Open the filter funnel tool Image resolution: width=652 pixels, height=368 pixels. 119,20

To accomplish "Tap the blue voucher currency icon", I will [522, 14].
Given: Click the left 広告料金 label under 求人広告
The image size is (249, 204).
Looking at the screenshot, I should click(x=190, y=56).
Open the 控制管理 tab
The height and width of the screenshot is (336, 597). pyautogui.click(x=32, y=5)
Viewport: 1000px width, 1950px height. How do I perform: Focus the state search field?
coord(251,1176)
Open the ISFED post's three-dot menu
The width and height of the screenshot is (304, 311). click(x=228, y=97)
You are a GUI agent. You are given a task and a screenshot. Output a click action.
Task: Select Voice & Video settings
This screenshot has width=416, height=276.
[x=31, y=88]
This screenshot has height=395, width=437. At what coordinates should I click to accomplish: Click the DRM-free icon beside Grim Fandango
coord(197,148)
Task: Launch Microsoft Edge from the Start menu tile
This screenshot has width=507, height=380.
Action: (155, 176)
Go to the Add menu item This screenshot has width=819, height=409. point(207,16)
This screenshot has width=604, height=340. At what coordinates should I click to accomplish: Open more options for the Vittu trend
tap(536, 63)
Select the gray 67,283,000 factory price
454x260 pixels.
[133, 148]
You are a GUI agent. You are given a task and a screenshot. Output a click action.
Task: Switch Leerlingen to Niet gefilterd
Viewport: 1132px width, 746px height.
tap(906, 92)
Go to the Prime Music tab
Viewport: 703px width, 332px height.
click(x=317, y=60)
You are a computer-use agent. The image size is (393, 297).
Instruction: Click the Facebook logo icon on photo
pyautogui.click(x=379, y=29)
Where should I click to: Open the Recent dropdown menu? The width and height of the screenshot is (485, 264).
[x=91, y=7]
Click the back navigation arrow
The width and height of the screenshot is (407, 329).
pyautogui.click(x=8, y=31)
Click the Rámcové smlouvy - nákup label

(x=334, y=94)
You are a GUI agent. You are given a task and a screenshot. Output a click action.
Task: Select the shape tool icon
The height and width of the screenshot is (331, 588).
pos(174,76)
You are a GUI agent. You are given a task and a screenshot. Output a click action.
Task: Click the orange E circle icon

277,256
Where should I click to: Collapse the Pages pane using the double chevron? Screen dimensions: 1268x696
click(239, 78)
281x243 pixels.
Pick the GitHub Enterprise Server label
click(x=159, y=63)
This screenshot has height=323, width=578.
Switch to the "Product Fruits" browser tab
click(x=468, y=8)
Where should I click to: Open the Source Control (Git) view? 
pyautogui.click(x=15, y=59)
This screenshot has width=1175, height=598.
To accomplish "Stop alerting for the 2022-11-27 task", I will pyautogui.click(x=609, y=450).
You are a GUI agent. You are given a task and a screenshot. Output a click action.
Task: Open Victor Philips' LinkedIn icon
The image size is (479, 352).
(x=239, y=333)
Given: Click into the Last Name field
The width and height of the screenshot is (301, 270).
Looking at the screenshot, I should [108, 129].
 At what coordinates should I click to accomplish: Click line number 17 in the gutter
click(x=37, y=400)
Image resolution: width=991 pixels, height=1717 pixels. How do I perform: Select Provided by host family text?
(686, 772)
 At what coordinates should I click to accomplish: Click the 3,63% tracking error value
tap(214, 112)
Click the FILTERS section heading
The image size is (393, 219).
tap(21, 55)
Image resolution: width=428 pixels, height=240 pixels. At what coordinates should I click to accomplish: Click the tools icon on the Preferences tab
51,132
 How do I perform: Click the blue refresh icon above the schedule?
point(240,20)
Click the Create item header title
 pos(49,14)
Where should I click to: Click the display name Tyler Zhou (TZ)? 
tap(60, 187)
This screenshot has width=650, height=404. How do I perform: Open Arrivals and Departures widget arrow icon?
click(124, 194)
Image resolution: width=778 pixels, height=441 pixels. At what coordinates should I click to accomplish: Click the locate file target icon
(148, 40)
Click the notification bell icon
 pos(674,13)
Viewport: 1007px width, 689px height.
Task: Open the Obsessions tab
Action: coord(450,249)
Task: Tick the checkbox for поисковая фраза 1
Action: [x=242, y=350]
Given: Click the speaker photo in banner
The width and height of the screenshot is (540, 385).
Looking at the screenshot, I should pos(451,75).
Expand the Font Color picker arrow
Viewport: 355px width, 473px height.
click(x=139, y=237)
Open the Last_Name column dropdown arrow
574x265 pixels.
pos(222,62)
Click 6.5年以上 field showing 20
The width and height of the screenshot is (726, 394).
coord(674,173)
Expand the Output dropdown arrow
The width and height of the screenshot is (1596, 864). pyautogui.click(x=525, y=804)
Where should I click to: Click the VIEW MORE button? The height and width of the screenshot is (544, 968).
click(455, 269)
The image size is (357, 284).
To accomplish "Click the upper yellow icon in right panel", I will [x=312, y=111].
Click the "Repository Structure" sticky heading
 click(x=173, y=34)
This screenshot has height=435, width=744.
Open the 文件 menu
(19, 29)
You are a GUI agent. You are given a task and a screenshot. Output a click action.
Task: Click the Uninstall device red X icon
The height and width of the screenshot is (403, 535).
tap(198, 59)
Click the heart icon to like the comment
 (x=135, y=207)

--- --- ---

Exercise aim:
Using the data above, return each line exactly as written.

Output for this exercise:
Open the filter funnel tool Image resolution: width=652 pixels, height=368 pixels. 119,20

To accomplish "Tap the blue voucher currency icon", I will [522, 14].
Given: Click the left 広告料金 label under 求人広告
The image size is (249, 204).
Looking at the screenshot, I should click(x=190, y=56).
Open the 控制管理 tab
The height and width of the screenshot is (336, 597). pyautogui.click(x=32, y=5)
Viewport: 1000px width, 1950px height. How do I perform: Focus the state search field?
coord(251,1176)
Open the ISFED post's three-dot menu
The width and height of the screenshot is (304, 311). click(x=228, y=97)
You are a GUI agent. You are given a task and a screenshot. Output a click action.
Task: Select Voice & Video settings
This screenshot has width=416, height=276.
[x=31, y=88]
This screenshot has height=395, width=437. At what coordinates should I click to accomplish: Click the DRM-free icon beside Grim Fandango
coord(197,148)
Task: Launch Microsoft Edge from the Start menu tile
This screenshot has width=507, height=380.
Action: (155, 176)
Go to the Add menu item This screenshot has width=819, height=409. point(207,16)
This screenshot has width=604, height=340. At what coordinates should I click to accomplish: Open more options for the Vittu trend
tap(536, 63)
Select the gray 67,283,000 factory price
454x260 pixels.
[133, 148]
You are a GUI agent. You are given a task and a screenshot. Output a click action.
Task: Switch Leerlingen to Niet gefilterd
Viewport: 1132px width, 746px height.
tap(906, 92)
Go to the Prime Music tab
Viewport: 703px width, 332px height.
click(x=317, y=60)
You are a computer-use agent. The image size is (393, 297).
Instruction: Click the Facebook logo icon on photo
pyautogui.click(x=379, y=29)
Where should I click to: Open the Recent dropdown menu? The width and height of the screenshot is (485, 264).
[x=91, y=7]
Click the back navigation arrow
The width and height of the screenshot is (407, 329).
pyautogui.click(x=8, y=31)
Click the Rámcové smlouvy - nákup label

(x=334, y=94)
You are a GUI agent. You are given a task and a screenshot. Output a click action.
Task: Select the shape tool icon
The height and width of the screenshot is (331, 588).
pos(174,76)
You are a GUI agent. You are given a task and a screenshot. Output a click action.
Task: Click the orange E circle icon

277,256
Where should I click to: Collapse the Pages pane using the double chevron? Screen dimensions: 1268x696
click(239, 78)
281x243 pixels.
Pick the GitHub Enterprise Server label
click(x=159, y=63)
This screenshot has height=323, width=578.
Switch to the "Product Fruits" browser tab
click(x=468, y=8)
Where should I click to: Open the Source Control (Git) view? 
pyautogui.click(x=15, y=59)
This screenshot has width=1175, height=598.
To accomplish "Stop alerting for the 2022-11-27 task", I will pyautogui.click(x=609, y=450).
You are a GUI agent. You are given a task and a screenshot. Output a click action.
Task: Open Victor Philips' LinkedIn icon
The image size is (479, 352).
(x=239, y=333)
Given: Click into the Last Name field
The width and height of the screenshot is (301, 270).
Looking at the screenshot, I should [108, 129].
 At what coordinates should I click to accomplish: Click line number 17 in the gutter
click(x=37, y=400)
Image resolution: width=991 pixels, height=1717 pixels. How do I perform: Select Provided by host family text?
(686, 772)
 At what coordinates should I click to accomplish: Click the 3,63% tracking error value
tap(214, 112)
Click the FILTERS section heading
The image size is (393, 219).
tap(21, 55)
Image resolution: width=428 pixels, height=240 pixels. At what coordinates should I click to accomplish: Click the tools icon on the Preferences tab
51,132
 How do I perform: Click the blue refresh icon above the schedule?
point(240,20)
Click the Create item header title
 pos(49,14)
Where should I click to: Click the display name Tyler Zhou (TZ)? 
tap(60, 187)
This screenshot has width=650, height=404. How do I perform: Open Arrivals and Departures widget arrow icon?
click(124, 194)
Image resolution: width=778 pixels, height=441 pixels. At what coordinates should I click to accomplish: Click the locate file target icon
(148, 40)
Click the notification bell icon
 pos(674,13)
Viewport: 1007px width, 689px height.
Task: Open the Obsessions tab
Action: coord(450,249)
Task: Tick the checkbox for поисковая фраза 1
Action: [x=242, y=350]
Given: Click the speaker photo in banner
The width and height of the screenshot is (540, 385).
Looking at the screenshot, I should pos(451,75).
Expand the Font Color picker arrow
Viewport: 355px width, 473px height.
click(x=139, y=237)
Open the Last_Name column dropdown arrow
574x265 pixels.
pos(222,62)
Click 6.5年以上 field showing 20
The width and height of the screenshot is (726, 394).
coord(674,173)
Expand the Output dropdown arrow
The width and height of the screenshot is (1596, 864). pyautogui.click(x=525, y=804)
Where should I click to: Click the VIEW MORE button? The height and width of the screenshot is (544, 968).
click(455, 269)
The image size is (357, 284).
To accomplish "Click the upper yellow icon in right panel", I will [x=312, y=111].
Click the "Repository Structure" sticky heading
 click(x=173, y=34)
This screenshot has height=435, width=744.
Open the 文件 menu
(19, 29)
You are a GUI agent. You are given a task and a screenshot. Output a click action.
Task: Click the Uninstall device red X icon
The height and width of the screenshot is (403, 535).
tap(198, 59)
Click the heart icon to like the comment
 (x=135, y=207)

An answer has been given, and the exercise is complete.